Exercise objective: Pictures do not belong in the copy; print every entry exactly as it stands.

Source records:
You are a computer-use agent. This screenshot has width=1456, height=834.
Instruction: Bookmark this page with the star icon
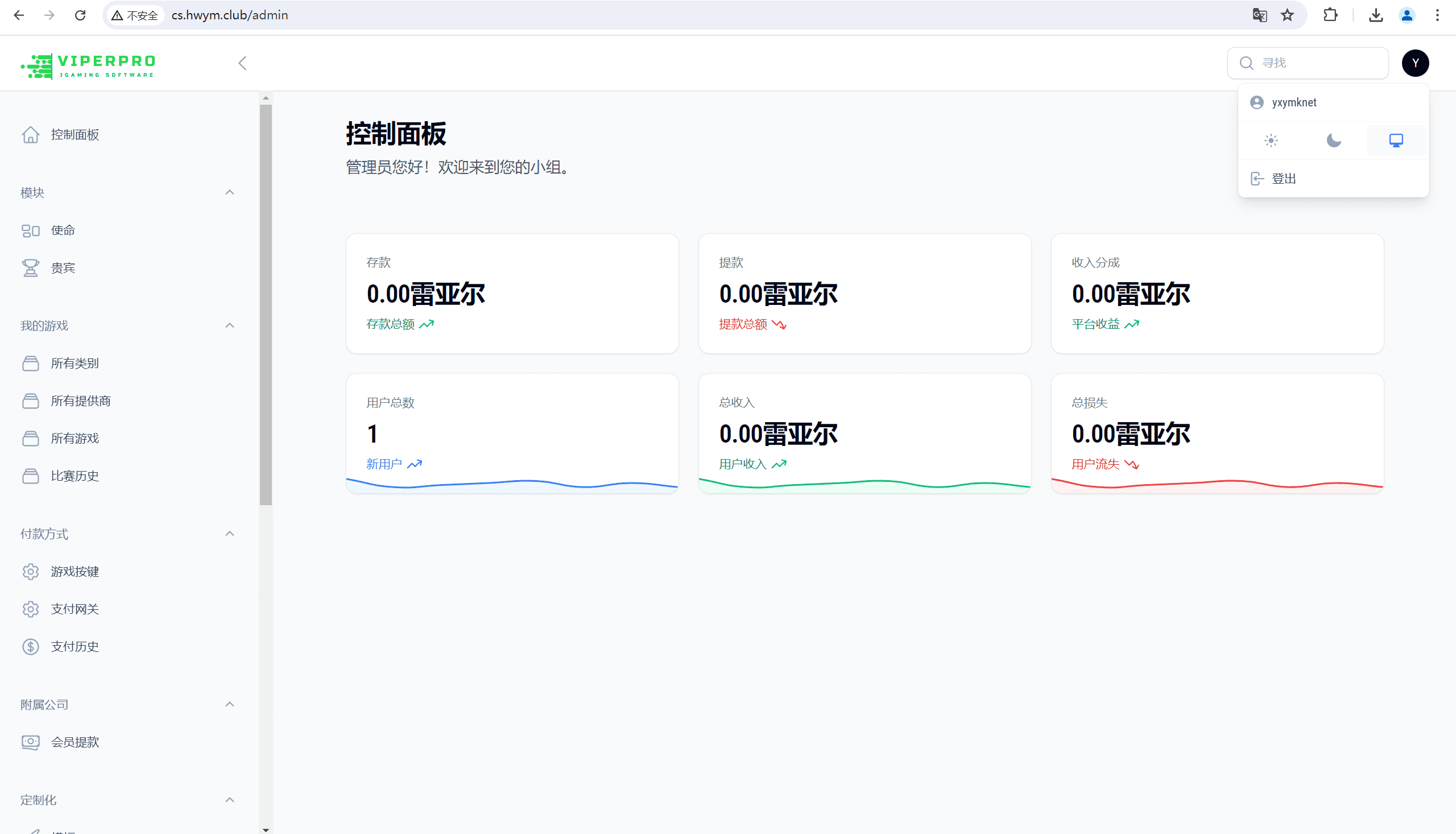[1287, 15]
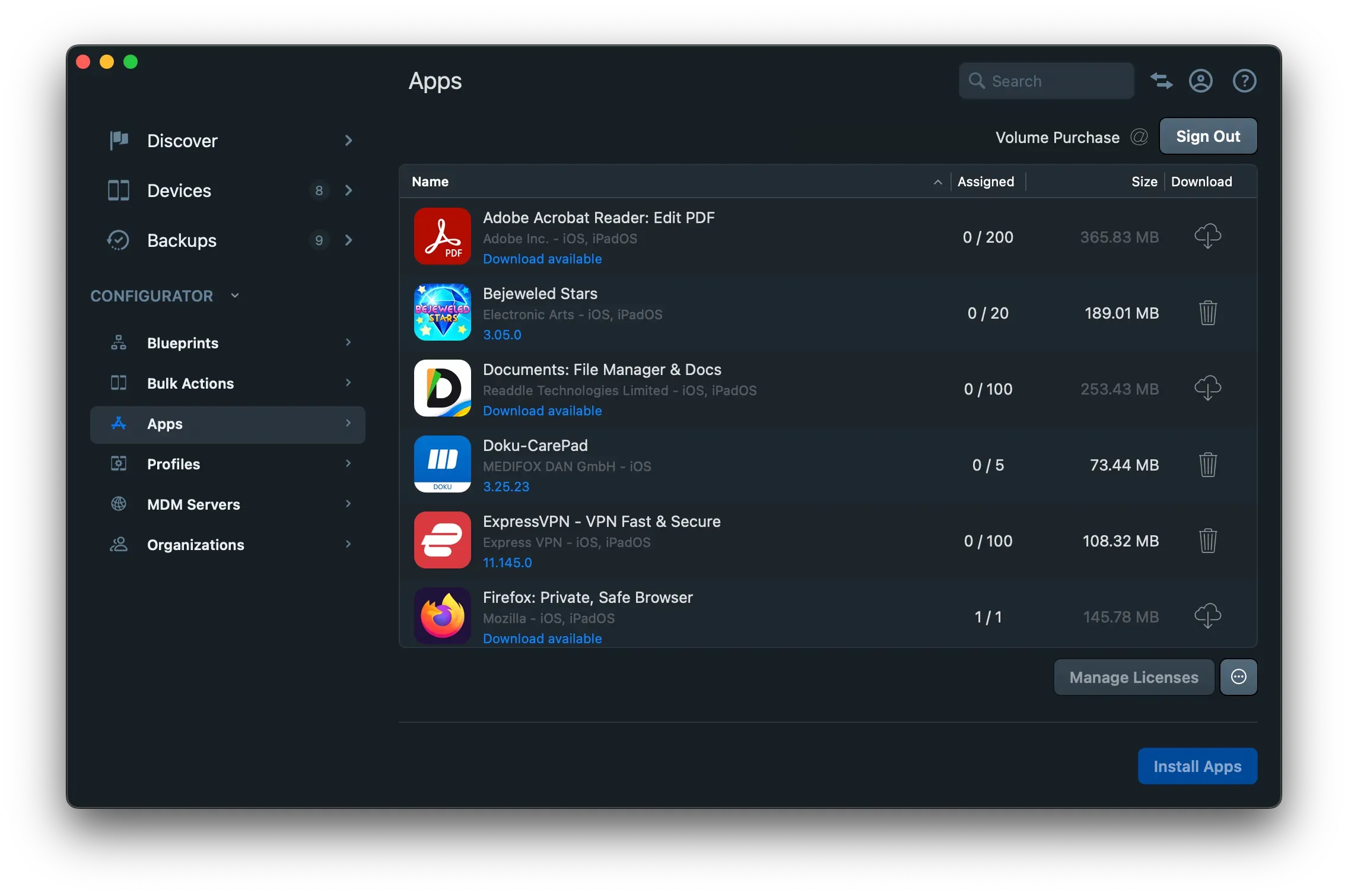Viewport: 1348px width, 896px height.
Task: Download Documents: File Manager via cloud icon
Action: [x=1209, y=388]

Task answer:
You are a computer-use agent. This screenshot has width=1456, height=834.
Instruction: Bookmark this page with the star icon
[1287, 15]
Viewport: 1348px width, 896px height.
Task: Download Documents: File Manager via cloud icon
Action: [x=1209, y=388]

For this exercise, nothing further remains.